— Begin Material for this exercise —

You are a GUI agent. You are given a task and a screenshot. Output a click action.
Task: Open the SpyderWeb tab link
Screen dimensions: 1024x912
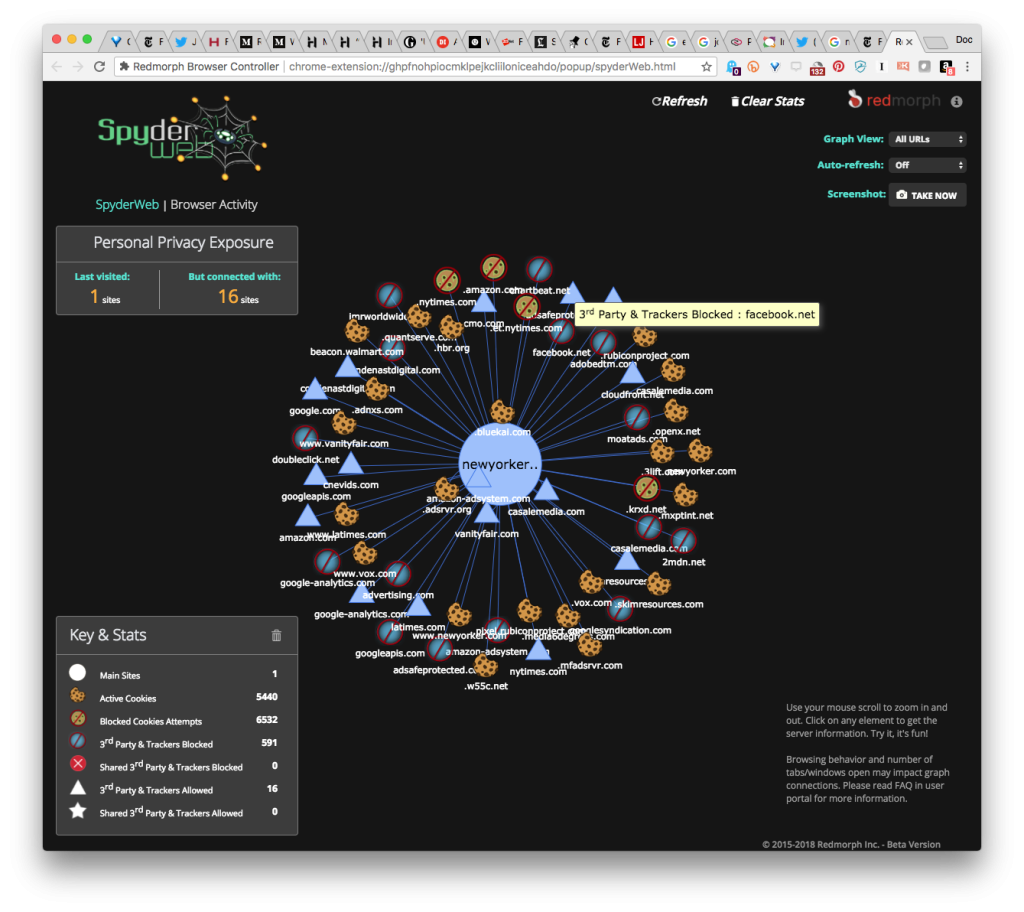tap(127, 204)
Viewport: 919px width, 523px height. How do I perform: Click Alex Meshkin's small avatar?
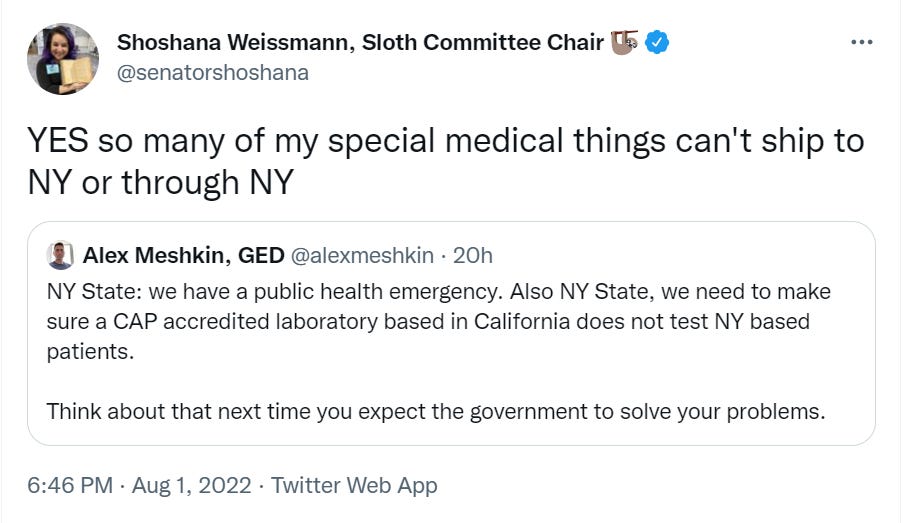60,256
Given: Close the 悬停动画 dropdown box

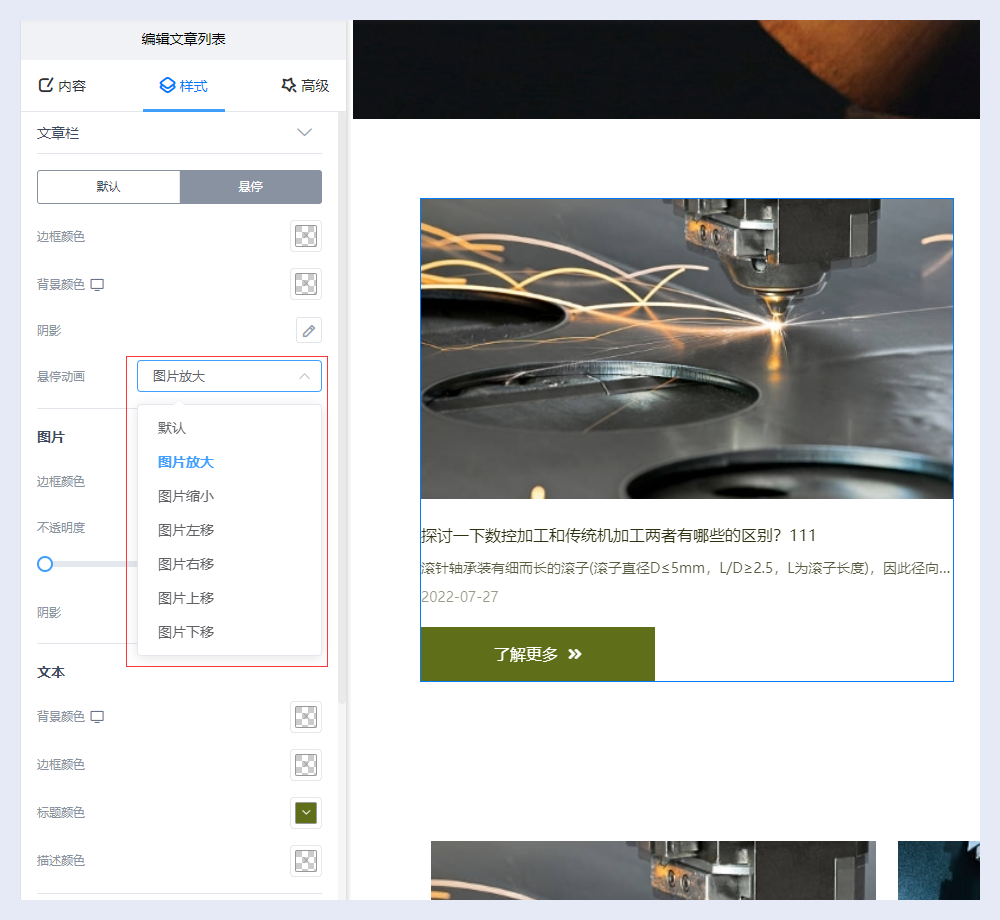Looking at the screenshot, I should 229,376.
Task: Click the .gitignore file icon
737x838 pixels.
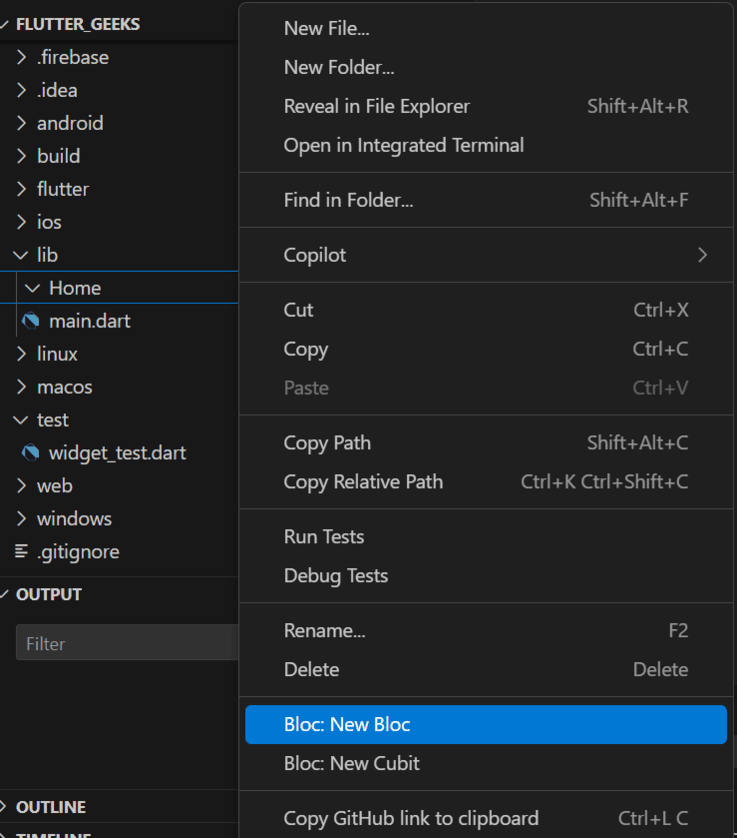Action: click(21, 551)
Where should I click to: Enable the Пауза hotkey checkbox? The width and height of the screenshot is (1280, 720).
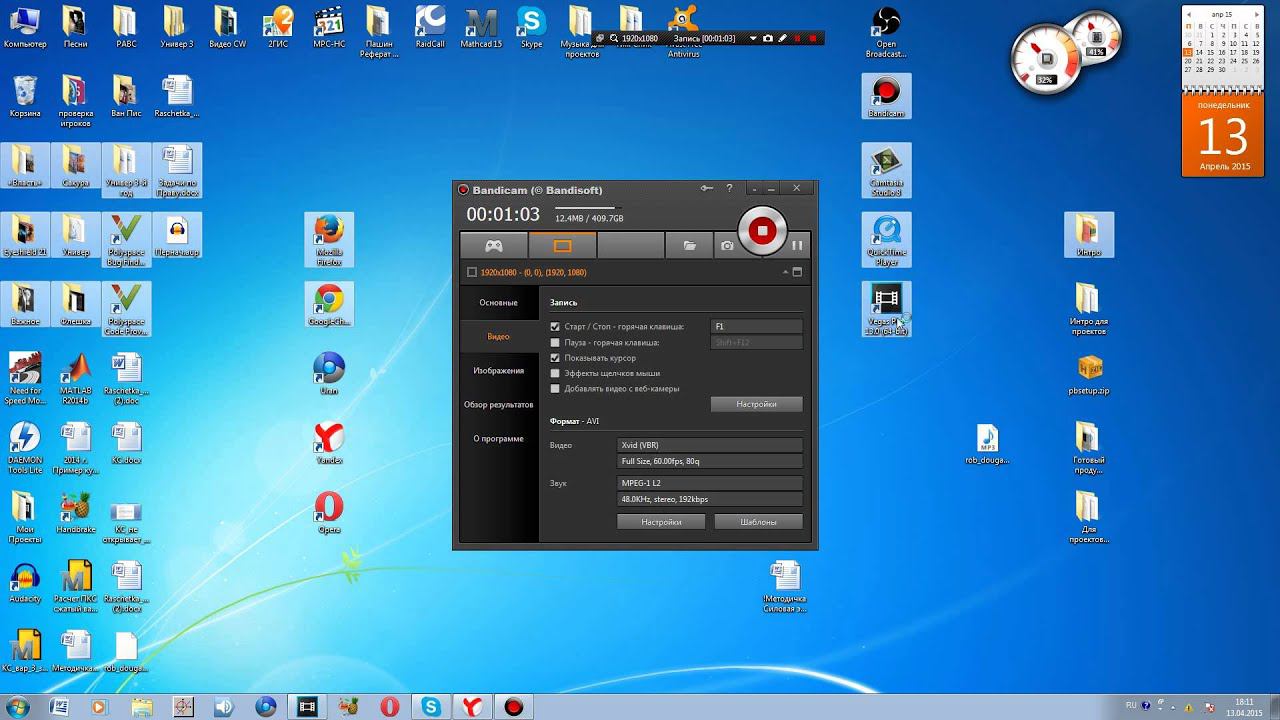pyautogui.click(x=555, y=343)
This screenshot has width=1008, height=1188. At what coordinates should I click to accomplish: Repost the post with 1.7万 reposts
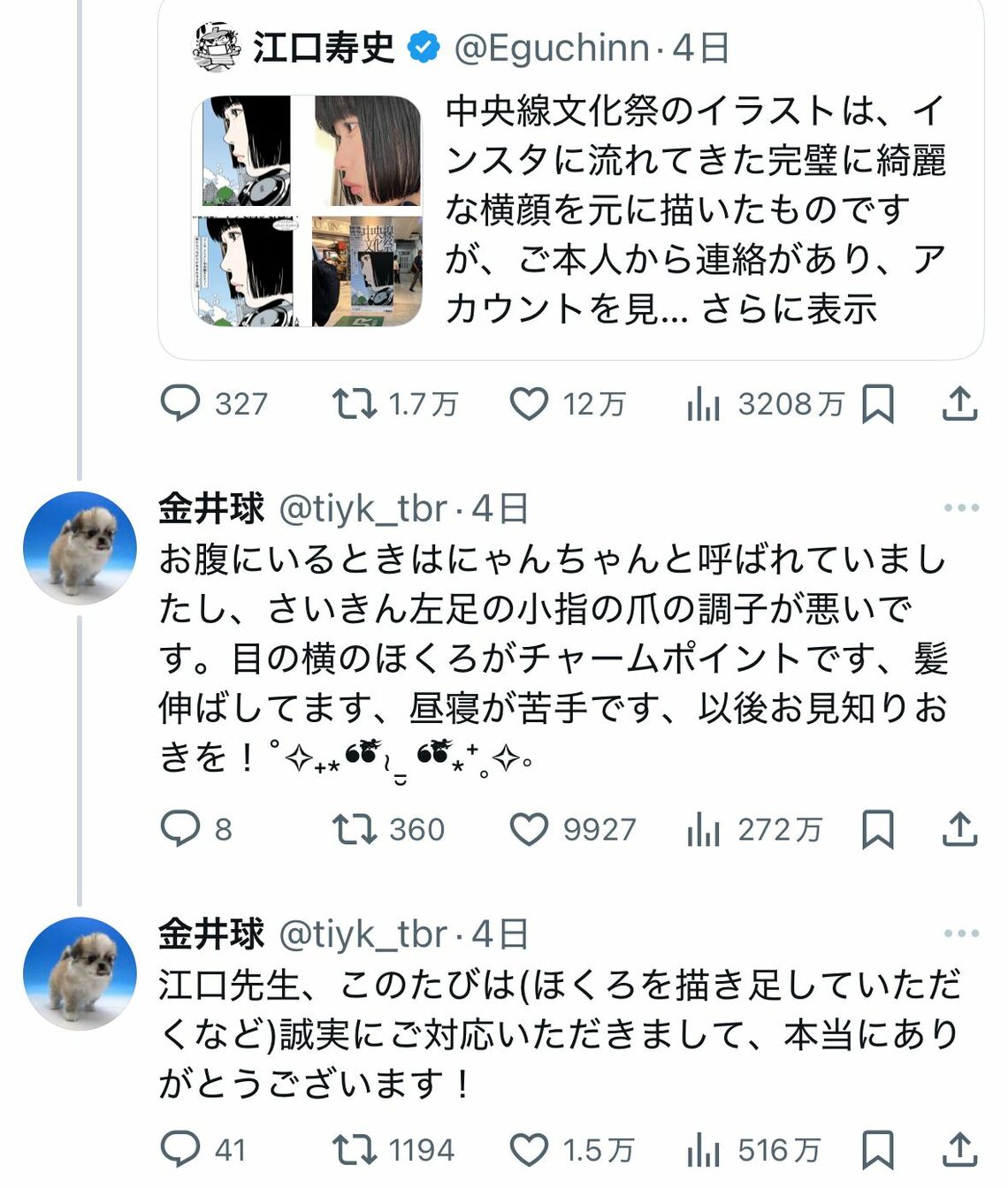[354, 404]
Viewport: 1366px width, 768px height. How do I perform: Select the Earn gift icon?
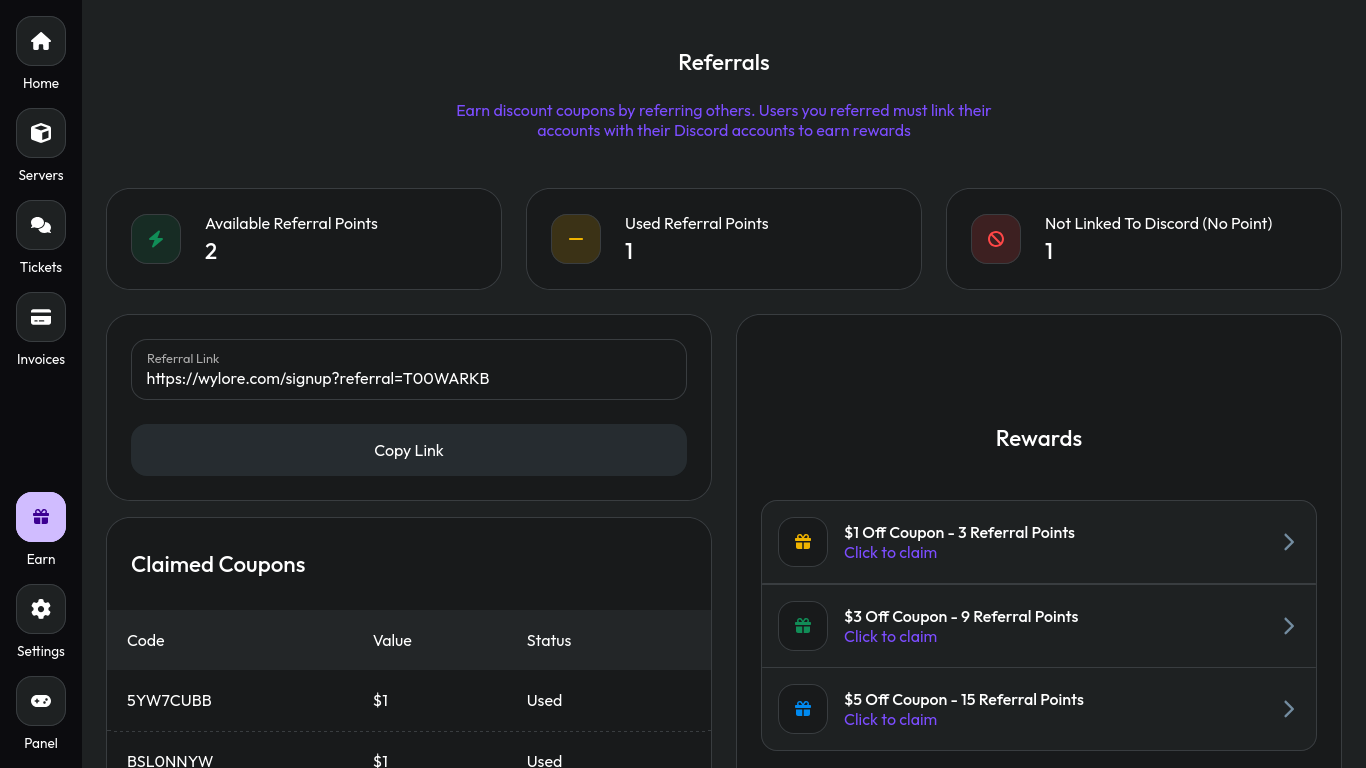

— End Material for this exercise —

§ Set exercise:
Switch "checkbox" to "toggle" in the stretch from the line containing "Given: Close the 悬停动画 dropdown box" through the end of the records, and reproduce those lines with nothing else altered. Leave the pictures out of your output.

§ Result of the task:
Given: Close the 悬停动画 dropdown box

Looking at the screenshot, I should 229,376.
Task: Click the .gitignore file icon
737x838 pixels.
Action: click(21, 551)
Where should I click to: Enable the Пауза hotkey toggle? The width and height of the screenshot is (1280, 720).
pyautogui.click(x=555, y=343)
This screenshot has width=1008, height=1188. At what coordinates should I click to accomplish: Repost the post with 1.7万 reposts
[354, 404]
Viewport: 1366px width, 768px height. How do I perform: Select the Earn gift icon?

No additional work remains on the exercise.